"Toda la puta vida igual"

Enero del 2000

Hay cosas que no cambian y, la verdad, casi mejor así. La Polla lleva haciendo discos la friolera de veinte años y, salvo contadas excepciones, siempre ha dado a su público lo que éste quería escuchar: canciones sencillas cargadas de actitud y con suficiente melodía como para poderlas cantar mientras te tomas un litro de calimocho. "Toda la puta vida igual", su último disco, sigue la tónica, pero con la honrosa excepción que se repite en cada entrega del grupo liderado por Evaristo: cada vez suenan mejor, saben medirse más y obtienen un resultado más limpio a nivel de sonido. Eso no quiere decir (áni se te ocurra pensarlo!) que los de Agoráin se han dulcificado o que han introducido en su música esquemas más asequibles... No; el tema no va por ahí. Lo único es que, disco tras disco, cada uno de los músicos controla mejor su instrumento y su terreno, se involucra un poco más en el resultado de los temas y éstos generan la suficiente mejora como para que no te dé la impresión de que estás siempre escuchando el mismo disco.

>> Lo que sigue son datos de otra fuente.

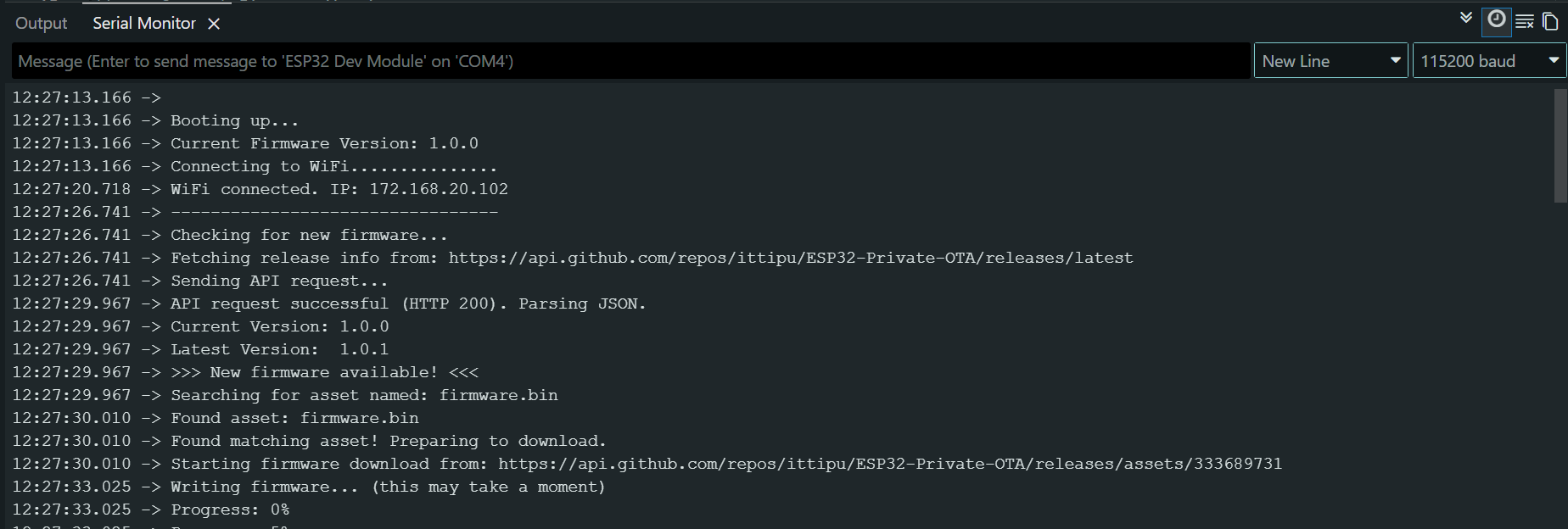Close the Serial Monitor tab
The image size is (1568, 529).
tap(214, 24)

Por lo demás, La Polla es de los grupos que, dentro de nuestro rock, ha creado estilo. O lo ha seguido con su propia personalidad. En este álbum lo demuestran y satisfacen presentando, además, un total de veinte canciones. Ya no es plan de que cambien, pero, si no lo han hecho antes, ¿a qué vendría ahora dicho cambio? Casi mejor así.